Show each line of the listing below that contains the string "beside". Case counts, so match capital and small letters.

[Items listed in a dataset]
•••

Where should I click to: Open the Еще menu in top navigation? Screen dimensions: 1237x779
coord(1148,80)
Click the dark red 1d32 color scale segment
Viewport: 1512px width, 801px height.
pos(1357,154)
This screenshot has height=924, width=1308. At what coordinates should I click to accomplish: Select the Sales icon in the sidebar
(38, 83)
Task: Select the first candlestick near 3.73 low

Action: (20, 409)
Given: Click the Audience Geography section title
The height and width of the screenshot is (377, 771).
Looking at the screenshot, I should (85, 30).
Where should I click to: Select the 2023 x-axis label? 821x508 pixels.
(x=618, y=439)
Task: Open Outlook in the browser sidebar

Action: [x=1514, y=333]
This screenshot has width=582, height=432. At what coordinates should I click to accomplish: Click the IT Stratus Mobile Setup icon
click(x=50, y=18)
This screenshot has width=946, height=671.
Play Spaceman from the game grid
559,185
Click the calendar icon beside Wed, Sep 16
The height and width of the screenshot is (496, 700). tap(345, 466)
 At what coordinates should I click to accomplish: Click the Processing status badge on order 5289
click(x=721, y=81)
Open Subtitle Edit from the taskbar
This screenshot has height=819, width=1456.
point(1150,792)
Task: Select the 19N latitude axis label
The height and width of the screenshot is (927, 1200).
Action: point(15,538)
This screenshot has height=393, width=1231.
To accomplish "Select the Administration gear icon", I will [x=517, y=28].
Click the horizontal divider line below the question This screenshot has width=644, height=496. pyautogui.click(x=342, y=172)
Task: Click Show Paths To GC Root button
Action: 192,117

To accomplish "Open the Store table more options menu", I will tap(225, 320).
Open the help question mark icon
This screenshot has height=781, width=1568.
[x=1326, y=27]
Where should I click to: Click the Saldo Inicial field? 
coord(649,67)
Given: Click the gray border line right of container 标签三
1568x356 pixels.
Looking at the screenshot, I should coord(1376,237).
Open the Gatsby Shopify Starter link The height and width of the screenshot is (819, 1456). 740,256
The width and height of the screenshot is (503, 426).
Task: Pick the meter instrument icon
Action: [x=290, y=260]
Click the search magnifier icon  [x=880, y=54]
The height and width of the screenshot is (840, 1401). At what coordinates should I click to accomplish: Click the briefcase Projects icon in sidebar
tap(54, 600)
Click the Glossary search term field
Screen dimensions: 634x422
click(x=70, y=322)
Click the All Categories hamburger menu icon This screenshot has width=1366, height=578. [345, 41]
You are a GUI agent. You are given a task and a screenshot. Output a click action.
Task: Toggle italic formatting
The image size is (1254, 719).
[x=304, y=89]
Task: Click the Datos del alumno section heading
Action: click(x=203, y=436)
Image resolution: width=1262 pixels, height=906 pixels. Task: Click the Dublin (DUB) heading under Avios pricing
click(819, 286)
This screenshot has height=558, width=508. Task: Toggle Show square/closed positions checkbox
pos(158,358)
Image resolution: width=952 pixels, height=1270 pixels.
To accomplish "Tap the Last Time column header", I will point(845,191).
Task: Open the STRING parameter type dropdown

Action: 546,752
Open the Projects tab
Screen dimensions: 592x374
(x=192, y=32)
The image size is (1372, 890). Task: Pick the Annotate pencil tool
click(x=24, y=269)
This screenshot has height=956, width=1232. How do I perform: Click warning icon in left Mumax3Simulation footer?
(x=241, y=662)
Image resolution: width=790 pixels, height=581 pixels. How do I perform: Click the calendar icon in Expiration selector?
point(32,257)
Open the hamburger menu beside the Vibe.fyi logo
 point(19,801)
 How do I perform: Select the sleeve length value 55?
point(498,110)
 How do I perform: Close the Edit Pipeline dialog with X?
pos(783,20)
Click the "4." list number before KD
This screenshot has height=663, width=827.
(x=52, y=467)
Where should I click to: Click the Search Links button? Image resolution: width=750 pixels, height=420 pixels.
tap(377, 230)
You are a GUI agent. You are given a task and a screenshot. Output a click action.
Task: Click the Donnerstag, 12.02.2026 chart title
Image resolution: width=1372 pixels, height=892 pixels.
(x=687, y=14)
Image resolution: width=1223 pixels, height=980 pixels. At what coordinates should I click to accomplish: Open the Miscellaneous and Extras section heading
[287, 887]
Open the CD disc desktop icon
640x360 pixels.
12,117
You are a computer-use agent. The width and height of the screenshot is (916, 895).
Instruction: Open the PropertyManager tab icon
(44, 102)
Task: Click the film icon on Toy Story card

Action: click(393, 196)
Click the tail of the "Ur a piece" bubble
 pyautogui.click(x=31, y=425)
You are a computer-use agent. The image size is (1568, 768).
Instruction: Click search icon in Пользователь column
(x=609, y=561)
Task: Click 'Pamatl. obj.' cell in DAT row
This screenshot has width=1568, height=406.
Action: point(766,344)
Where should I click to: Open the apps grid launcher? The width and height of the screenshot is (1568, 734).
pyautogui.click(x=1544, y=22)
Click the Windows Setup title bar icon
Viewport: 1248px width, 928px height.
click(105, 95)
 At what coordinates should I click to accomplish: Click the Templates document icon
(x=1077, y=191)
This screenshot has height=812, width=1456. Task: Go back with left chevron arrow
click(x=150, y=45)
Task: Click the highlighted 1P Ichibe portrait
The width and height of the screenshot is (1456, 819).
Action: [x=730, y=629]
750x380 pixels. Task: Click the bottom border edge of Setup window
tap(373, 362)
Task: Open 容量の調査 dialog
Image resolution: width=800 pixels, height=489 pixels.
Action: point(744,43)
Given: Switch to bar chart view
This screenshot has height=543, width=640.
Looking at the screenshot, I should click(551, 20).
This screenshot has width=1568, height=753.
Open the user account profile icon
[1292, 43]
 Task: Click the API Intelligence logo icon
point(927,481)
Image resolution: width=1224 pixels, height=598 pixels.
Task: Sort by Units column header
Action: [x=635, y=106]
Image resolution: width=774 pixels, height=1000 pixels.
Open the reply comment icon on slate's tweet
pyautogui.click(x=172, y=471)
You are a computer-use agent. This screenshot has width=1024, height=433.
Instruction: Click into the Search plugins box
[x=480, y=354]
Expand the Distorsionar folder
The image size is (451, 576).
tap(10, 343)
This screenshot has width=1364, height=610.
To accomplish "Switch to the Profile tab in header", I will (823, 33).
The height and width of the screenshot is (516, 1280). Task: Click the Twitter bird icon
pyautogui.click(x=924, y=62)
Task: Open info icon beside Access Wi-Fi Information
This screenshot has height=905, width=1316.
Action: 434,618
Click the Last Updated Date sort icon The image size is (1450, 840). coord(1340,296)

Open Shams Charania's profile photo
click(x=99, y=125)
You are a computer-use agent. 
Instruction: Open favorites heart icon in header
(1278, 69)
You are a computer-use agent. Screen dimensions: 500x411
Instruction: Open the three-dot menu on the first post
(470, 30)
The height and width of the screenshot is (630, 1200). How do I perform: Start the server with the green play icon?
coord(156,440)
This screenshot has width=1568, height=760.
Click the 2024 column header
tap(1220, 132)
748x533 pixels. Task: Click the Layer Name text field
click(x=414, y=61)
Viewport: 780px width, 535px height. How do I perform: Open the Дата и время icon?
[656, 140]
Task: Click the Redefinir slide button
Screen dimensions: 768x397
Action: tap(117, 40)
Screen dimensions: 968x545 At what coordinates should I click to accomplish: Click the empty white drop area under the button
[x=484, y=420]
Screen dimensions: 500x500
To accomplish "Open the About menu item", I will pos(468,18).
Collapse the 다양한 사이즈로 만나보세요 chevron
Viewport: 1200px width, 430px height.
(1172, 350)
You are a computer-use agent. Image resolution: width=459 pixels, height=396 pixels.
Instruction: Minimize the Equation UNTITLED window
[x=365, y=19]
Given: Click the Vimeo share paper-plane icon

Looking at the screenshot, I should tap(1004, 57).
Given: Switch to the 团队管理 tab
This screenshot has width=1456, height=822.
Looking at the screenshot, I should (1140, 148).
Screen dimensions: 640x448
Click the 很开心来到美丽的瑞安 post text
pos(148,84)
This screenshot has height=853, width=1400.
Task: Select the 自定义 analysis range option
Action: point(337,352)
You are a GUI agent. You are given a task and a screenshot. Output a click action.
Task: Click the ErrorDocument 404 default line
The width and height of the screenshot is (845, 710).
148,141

•••

#### RESULT OF THE TASK:
Click the calendar icon beside Wed, Sep 16
Open the hamburger menu beside the Vibe.fyi logo
Task: Open info icon beside Access Wi-Fi Information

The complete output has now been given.